A populist legacy comes to health care
Non-profit drug manufacturer mimics municipal electric utility strategy
Two items in this morning’s news remind me how American history is replete with examples of citizens banding together to rein in abusive corporate monopolies.
Item one: Civica Rx, the non-profit manufacturing company started by a coalition of hospital systems in 2018 to combat generic drug price gouging, now includes Anthem, the nation’s second largest private health insurer with 40 million members.
Item two: Dennis Kucinich, 74, the eight-term progressive Congressman (1993 to 2013) and former presidential candidate (2004 and 2008), is running for mayor of his hometown of Cleveland, a post he held from 1977 to 1979.
Now you are probably asking yourselves: How exactly are these two news items related? The issue that propelled Kucinich into the national spotlight when he first ran for mayor was the attempted takeover of Cleveland’s municipally owned electric utility by the local private utility. Kucinich’s election doomed that effort and preserved the lower rates provided by public ownership.
Civica Rx is creating something similar for drugs.
Civica Rx was launched in 2018 to address the periodic shortages and accompanying price spikes for generic drugs routinely used in hospitals. It is a classic case of market failure. Whenever price competition drives most generic manufacturers from a field, the last one left standing often raise prices dramatically. In a few cases, hedge fund operators like the convicted felon Martin Shkreli bought the sole manufacturer and raised prices astronomically.

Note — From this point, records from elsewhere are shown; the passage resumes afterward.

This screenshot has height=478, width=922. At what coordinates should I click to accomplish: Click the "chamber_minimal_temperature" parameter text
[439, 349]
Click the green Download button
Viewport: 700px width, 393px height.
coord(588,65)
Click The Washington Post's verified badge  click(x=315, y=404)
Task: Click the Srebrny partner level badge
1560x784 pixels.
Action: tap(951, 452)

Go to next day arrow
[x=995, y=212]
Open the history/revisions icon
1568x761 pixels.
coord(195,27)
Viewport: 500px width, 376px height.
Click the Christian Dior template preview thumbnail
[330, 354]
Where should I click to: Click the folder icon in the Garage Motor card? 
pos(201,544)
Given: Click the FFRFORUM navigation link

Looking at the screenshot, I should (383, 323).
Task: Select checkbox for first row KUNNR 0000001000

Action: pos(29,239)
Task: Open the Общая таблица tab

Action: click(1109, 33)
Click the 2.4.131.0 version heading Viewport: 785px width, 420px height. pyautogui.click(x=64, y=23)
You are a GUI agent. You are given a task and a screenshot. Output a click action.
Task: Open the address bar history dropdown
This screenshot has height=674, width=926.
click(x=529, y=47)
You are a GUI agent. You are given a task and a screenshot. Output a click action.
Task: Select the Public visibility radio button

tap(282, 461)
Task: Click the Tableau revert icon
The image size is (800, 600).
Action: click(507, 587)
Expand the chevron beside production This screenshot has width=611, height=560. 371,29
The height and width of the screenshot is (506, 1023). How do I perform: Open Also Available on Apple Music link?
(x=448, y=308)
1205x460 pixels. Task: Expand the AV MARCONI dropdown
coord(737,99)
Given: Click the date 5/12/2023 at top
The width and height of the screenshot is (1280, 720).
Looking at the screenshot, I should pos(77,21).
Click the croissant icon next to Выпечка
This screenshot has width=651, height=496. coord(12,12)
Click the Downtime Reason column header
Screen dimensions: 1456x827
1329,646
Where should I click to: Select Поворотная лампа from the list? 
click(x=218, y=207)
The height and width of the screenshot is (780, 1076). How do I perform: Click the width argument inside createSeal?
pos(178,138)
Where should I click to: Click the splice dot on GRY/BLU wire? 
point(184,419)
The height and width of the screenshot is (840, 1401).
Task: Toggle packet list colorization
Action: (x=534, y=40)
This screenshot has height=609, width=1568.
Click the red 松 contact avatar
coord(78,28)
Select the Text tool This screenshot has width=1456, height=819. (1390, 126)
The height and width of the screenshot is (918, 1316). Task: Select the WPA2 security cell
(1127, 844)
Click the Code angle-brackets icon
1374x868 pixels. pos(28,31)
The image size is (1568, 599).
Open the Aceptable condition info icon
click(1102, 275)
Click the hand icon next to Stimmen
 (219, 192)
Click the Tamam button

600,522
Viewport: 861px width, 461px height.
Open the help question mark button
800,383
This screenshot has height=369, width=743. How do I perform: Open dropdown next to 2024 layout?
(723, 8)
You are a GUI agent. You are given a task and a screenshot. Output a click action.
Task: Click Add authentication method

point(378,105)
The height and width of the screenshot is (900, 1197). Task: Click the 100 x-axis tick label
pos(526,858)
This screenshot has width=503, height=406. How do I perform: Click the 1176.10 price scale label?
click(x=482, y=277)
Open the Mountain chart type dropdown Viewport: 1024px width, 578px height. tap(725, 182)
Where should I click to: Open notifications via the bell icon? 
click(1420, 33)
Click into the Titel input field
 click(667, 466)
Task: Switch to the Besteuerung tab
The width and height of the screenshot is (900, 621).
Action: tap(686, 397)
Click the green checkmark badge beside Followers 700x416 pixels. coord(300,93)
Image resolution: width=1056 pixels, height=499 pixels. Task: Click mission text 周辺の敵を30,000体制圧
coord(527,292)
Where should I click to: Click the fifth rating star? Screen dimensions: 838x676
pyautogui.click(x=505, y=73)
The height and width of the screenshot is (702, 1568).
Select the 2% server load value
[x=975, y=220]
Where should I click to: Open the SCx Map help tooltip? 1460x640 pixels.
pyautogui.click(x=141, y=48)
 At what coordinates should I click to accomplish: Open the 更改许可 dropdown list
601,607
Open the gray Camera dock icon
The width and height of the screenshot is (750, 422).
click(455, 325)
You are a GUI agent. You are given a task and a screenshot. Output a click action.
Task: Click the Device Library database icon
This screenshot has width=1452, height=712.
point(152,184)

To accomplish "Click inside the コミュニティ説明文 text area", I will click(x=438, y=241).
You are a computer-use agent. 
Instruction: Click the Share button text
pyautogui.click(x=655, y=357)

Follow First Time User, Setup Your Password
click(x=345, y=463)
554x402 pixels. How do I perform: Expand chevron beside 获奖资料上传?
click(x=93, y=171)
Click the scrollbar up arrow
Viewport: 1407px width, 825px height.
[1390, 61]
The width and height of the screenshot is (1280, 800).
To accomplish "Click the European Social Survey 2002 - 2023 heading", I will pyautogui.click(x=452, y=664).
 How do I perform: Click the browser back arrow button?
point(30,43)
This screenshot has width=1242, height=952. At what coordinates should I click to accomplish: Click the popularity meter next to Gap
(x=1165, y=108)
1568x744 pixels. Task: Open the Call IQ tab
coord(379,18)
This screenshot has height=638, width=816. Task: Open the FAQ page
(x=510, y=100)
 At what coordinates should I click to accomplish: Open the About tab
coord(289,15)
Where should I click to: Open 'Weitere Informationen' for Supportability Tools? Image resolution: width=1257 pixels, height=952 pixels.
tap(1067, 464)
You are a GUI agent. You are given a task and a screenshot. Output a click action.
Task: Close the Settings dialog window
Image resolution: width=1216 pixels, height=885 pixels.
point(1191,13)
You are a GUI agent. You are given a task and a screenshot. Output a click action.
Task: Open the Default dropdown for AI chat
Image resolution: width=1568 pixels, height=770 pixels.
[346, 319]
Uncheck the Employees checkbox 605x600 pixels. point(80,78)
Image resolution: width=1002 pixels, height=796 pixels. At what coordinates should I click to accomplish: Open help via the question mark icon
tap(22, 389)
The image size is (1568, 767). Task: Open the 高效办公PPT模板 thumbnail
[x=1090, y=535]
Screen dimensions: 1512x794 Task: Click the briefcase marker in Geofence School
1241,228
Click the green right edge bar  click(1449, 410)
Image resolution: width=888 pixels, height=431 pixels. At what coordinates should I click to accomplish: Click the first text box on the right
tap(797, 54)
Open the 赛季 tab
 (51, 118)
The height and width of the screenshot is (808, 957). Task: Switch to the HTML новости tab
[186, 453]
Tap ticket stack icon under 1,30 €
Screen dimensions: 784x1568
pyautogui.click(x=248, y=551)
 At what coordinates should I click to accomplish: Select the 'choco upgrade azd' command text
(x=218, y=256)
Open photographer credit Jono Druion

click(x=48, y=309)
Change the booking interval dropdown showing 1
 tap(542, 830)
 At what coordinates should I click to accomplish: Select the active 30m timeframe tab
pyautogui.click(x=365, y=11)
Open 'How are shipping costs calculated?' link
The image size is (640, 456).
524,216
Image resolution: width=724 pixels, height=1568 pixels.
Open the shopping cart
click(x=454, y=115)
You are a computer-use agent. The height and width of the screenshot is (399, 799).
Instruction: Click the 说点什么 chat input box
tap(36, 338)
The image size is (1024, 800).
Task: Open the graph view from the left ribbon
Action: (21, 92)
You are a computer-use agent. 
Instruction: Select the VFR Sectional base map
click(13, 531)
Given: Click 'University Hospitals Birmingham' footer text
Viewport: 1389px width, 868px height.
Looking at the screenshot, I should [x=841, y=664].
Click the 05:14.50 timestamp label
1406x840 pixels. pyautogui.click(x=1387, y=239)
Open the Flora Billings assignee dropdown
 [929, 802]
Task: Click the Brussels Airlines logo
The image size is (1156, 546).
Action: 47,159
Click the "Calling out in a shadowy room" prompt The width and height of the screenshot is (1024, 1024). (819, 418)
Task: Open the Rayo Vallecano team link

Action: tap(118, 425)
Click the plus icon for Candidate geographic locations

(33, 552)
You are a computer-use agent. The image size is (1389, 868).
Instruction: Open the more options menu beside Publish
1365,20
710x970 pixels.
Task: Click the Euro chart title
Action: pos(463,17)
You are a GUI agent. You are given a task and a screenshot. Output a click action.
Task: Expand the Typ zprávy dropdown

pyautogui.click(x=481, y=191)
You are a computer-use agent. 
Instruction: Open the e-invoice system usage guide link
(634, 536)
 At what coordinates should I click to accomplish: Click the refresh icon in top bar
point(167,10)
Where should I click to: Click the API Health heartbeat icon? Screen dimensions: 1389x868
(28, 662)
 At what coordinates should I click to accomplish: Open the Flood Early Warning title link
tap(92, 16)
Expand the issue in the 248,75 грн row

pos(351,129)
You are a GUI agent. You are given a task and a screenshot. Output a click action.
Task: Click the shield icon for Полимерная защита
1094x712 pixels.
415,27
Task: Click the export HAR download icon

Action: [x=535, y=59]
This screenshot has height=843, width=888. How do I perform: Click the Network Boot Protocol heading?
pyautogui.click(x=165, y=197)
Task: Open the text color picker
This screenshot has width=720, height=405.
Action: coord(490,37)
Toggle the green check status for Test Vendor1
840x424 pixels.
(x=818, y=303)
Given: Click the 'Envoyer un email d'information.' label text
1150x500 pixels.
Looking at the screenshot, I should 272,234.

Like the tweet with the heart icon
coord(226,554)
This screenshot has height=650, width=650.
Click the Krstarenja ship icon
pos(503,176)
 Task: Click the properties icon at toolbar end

Civica Rx’s initial roster of 12 health system members with 250 hospitals has grown to 50 systems and 1,400 hospitals or nearly a third of the sector. The non-profit firm initially relied on contract manufacturers to produce drugs priced on a cost-plus basis for its members. In January, the company broke ground in Virginia for a $125 million plant that will produce low-priced injectable generic drugs.
Its mission has also grown beyond production. Anthem, the Blue Cross and Blue Shield Association and 17 independent Blues companies now belong to its CivicaScript subsidiary. Its mission is to deliver cost-plus-priced generic drugs to pharmacies with the savings passed along to retail consumers.
It will initially focus on six to 10 generic drugs that have few or no competitors and where price gouging has become routine. While it hasn’t released a target list, possibilities include insulin and an epinephrine injector (a competitor for Mylan’s EpiPen), both of whose prices have soared in recent years.
"We will only market drugs where there is a market failure and clear abuse," Dan Liljenquist, Civica board chairman and chief strategy officer at Intermountain Healthcare, told Modern Healthcare. "We want to be in a position where we are never at the mercy of a (monopoly) manufacturer again."
I’ve editorially supported CivicaRx’s mission since its formation was initially announced more than three years ago. Its leaders’ expansion of the original vision provides a roadmap for others seeking innovative approaches to dealing with the broader drug pricing problem. Top among those: a lack of biosimilar competition for specialty drugs and the opaque prices negotiated by pharmacy benefit managers like CVS Caremark and OptumRx.
If Congress fails to give Medicare drug price negotiating power, why not establish a nationwide, non-profit PBM? It could negotiate on behalf of its Medicare drug plan members and would be well-positioned to offer guaranteed purchasing contracts to biosimilar manufacturers – including CivicaRx – that rapidly enter the market after high-priced specialty drugs lose their patent protection.
The movement to create municipal utilities across the U.S. arose as part of the populist movement in the late 1890s. According to the American Public Power Association, 15% of Americans in 2,000 communities in 49 states still get their power from a municipally-owned power plants or transmission lines. They pay on average 11% less than investor-owned utility customers. Cleveland is still among them.
"It's an immoral practice to charge people the least affordable, highest price," Liljenquist said of CivicaRx’s drug price mission. "We want to pop the price bubble so we could have a market price that is fair and not opaque."